Data for review:

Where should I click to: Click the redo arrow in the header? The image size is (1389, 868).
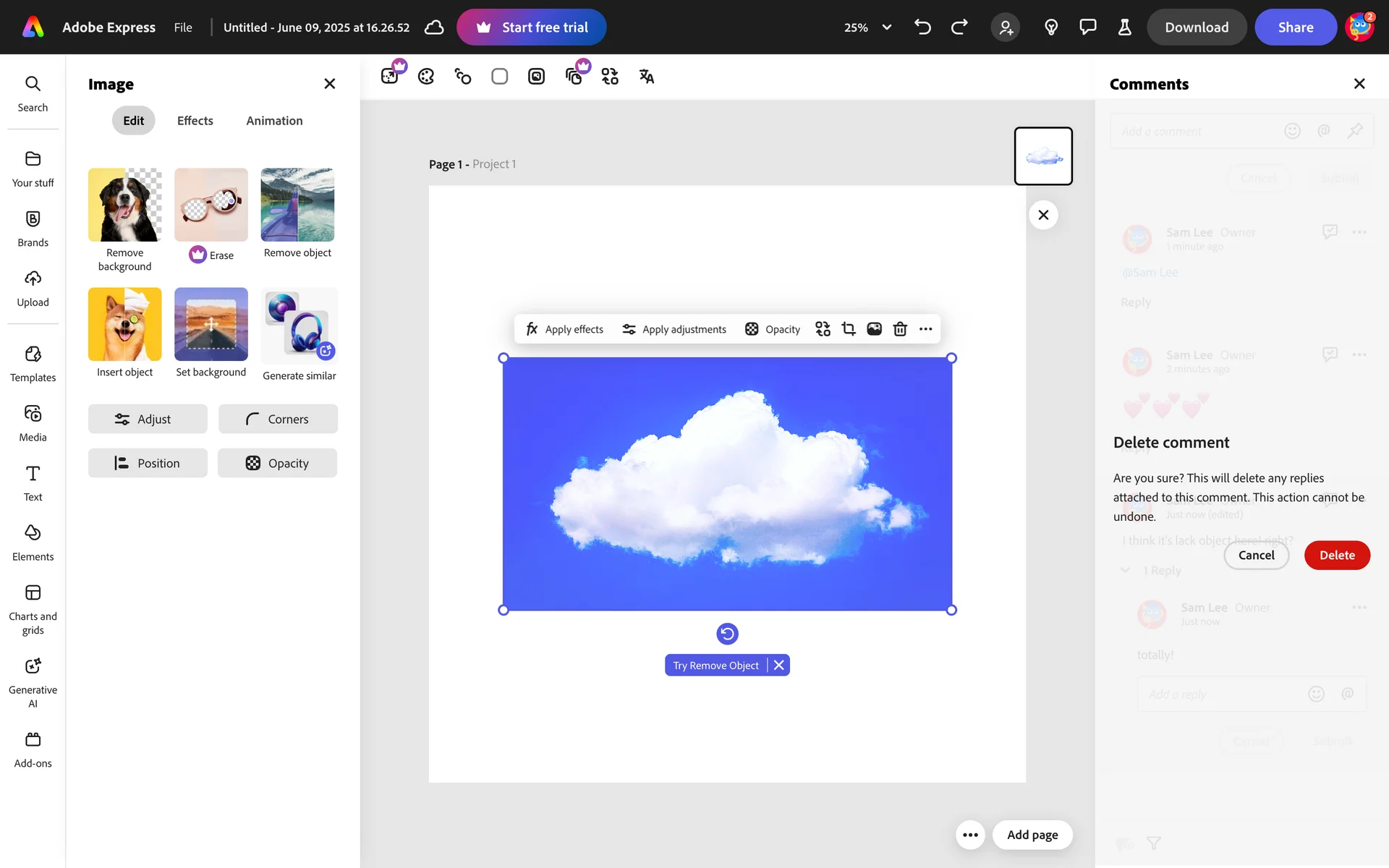click(x=959, y=27)
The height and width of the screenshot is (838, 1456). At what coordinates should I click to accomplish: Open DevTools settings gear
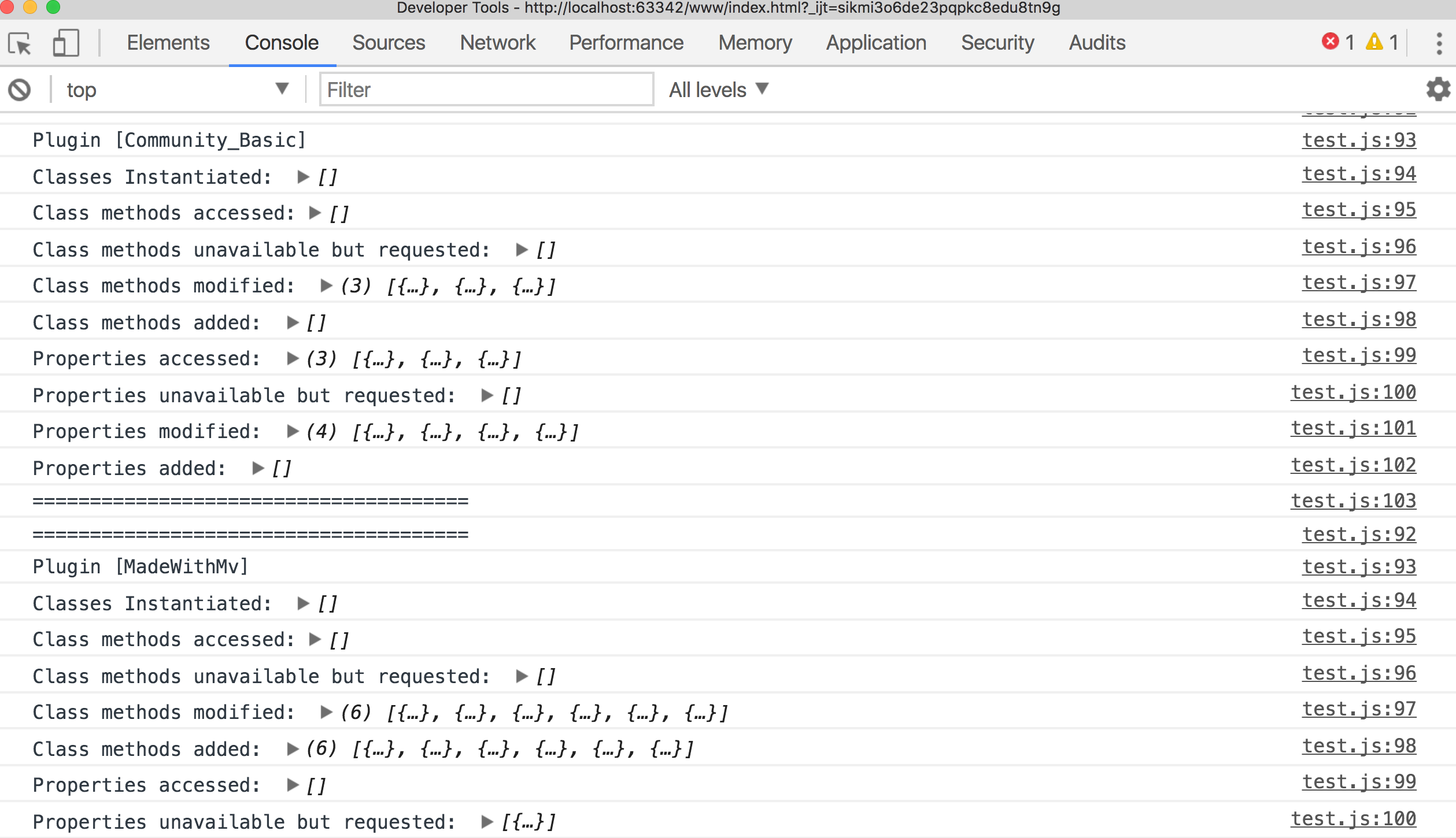click(1438, 89)

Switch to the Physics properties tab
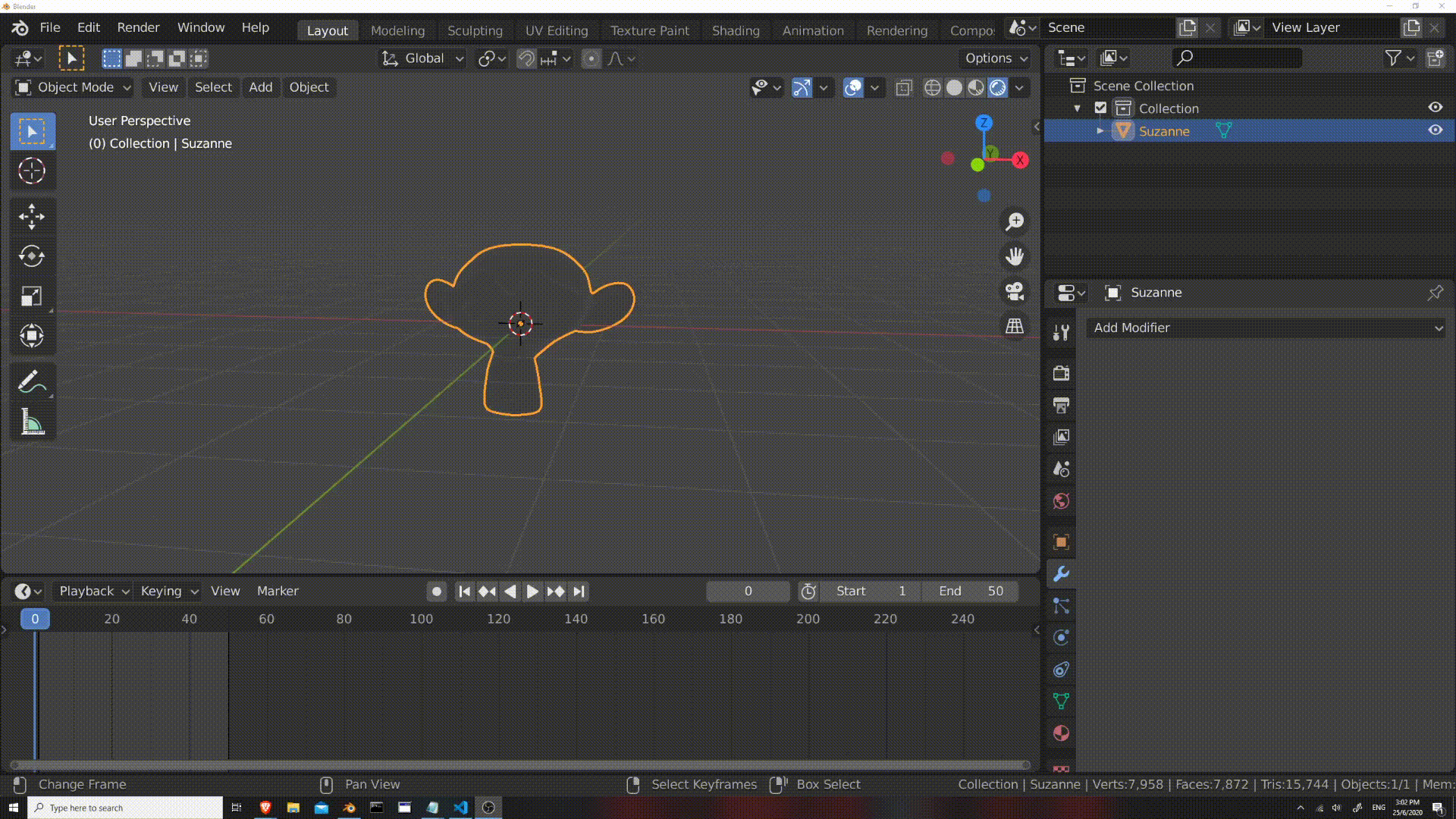click(x=1060, y=637)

What the task requires: If an entry above holds a picture, leave that picture out and print the rest exactly.

Your solution:
Where should I click to: Click the redo arrow in the header? The image size is (1389, 868).
click(x=959, y=27)
The height and width of the screenshot is (838, 1456). At what coordinates should I click to accomplish: Open DevTools settings gear
click(1438, 89)

Switch to the Physics properties tab
click(x=1060, y=637)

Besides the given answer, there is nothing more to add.